Attendu pour le 7 décembre prochain sur Netflix, le film indien The Archies est ainsi une adaptation officielle Bollywoodienne de la bande dessinée, et s’annonce comme l’un des jolis films musicaux de cette fin d’année. La preuve que les habitants de Riverdale ne sont plus uniquement une peinture idéalisée et vieillotte de l’Amérique rurale des années 1950, mais bien un univers qui se remet à parler à un public large et international.
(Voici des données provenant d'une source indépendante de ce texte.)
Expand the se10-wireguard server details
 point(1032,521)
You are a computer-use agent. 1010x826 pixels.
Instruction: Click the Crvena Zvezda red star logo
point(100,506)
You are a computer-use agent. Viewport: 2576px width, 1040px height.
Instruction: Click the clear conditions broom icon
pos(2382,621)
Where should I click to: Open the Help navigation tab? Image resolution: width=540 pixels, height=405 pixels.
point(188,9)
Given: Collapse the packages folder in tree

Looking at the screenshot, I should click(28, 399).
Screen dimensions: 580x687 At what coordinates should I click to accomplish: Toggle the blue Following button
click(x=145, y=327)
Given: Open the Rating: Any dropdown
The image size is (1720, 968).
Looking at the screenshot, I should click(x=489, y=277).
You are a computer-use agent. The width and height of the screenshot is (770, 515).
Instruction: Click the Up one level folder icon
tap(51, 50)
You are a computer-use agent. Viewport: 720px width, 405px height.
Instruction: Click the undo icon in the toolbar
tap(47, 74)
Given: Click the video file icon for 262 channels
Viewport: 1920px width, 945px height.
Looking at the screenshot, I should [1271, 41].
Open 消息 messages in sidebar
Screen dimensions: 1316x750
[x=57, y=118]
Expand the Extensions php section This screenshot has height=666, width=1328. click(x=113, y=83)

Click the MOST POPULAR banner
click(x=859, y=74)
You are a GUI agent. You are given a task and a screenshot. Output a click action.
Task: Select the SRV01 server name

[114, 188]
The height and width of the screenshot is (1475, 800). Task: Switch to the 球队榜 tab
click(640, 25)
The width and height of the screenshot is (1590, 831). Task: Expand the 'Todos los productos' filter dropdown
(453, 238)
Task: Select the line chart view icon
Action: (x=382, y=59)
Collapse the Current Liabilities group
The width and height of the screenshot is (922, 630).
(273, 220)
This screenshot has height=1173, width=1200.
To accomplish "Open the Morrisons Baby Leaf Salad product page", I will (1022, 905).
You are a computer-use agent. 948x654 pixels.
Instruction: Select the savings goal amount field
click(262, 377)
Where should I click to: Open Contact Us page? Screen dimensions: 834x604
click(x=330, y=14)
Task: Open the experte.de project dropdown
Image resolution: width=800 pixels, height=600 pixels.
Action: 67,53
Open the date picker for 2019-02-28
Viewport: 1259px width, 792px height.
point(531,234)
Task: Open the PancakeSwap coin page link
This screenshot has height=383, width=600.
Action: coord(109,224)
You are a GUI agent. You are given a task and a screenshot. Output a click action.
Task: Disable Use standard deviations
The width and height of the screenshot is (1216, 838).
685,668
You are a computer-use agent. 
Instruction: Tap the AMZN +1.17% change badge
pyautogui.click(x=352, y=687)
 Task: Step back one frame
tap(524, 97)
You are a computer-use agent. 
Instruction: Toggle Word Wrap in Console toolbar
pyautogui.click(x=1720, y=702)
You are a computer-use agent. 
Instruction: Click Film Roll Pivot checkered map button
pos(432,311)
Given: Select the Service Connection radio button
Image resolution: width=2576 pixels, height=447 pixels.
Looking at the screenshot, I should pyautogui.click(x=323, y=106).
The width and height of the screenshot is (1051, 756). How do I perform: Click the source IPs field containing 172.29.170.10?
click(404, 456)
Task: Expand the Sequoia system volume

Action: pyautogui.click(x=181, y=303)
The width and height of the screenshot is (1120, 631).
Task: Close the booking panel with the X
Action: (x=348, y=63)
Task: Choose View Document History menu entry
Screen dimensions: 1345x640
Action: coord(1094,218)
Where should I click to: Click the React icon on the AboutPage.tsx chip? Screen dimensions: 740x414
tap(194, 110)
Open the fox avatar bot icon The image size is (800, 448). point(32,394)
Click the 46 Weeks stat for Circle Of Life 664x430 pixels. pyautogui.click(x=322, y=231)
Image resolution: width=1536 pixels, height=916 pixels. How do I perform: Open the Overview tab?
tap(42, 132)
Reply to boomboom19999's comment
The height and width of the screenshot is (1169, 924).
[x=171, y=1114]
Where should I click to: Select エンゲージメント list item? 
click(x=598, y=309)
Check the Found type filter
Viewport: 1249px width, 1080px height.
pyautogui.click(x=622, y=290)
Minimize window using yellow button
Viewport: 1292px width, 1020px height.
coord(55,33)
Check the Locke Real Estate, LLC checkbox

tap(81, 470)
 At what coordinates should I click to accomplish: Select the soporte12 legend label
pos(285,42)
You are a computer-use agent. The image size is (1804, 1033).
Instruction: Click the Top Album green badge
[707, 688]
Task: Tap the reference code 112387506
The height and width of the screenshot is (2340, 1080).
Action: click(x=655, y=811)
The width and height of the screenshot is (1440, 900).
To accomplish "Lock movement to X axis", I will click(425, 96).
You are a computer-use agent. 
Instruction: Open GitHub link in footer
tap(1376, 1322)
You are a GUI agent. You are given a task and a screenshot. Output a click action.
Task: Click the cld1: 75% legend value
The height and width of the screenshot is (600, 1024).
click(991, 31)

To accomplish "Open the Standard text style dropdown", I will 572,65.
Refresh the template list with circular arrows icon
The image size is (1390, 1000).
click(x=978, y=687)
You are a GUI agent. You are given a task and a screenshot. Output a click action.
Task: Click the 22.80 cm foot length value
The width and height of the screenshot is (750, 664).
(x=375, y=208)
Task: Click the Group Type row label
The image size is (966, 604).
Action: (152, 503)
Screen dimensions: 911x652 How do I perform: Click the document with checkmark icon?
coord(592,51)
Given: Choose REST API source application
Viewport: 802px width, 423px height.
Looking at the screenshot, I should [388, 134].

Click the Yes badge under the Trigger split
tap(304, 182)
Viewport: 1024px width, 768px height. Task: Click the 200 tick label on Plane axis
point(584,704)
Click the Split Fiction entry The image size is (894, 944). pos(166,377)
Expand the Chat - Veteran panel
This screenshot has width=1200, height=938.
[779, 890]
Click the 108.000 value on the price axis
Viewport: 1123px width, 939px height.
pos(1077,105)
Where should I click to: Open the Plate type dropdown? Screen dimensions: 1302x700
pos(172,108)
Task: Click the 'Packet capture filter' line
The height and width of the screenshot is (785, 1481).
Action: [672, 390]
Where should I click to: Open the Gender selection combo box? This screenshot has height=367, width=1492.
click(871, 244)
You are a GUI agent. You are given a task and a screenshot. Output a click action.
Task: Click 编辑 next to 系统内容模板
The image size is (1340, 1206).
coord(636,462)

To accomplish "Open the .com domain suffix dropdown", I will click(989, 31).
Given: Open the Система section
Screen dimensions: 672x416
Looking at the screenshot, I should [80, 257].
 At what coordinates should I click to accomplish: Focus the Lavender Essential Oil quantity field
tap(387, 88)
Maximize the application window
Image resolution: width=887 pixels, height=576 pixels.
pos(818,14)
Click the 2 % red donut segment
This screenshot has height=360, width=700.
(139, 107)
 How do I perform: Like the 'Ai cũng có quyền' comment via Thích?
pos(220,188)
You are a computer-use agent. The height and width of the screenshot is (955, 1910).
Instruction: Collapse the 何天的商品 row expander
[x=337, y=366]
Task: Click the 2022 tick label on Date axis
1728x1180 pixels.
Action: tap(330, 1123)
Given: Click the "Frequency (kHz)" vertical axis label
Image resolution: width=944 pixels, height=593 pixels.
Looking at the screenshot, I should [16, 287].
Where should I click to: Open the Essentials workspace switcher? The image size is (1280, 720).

Du côté du neuvième art, Archie Comics a largement réduit la voilure faute d’avoir retrouvé durablement le lectorat d’antan, mais les succès de Life with Archie et Afterlife with Archie ont donné l’opportunité à l’éditeur de lancer régulièrement des one-shot et autres miniséries sous forme de récits policiers, de drames sociaux, et même de contes horrifiques, à l’image de la nouvelle série Welcome to Riverdale, ou encore de récits de super-héros gothiques et adultes à la manière de Darkling, deux séries attendues pour cet automne.
Difficile de savoir si la maison d’édition tiendra sur la longueur et continuera à tirer parti de cette nouvelle image moderne associée à son catalogue, mais, au moins, son pari est tenu : Archibald et sa bande ont bel et bien quitté le milieu du siècle dernier pour faire leur place dans notre époque contemporaine.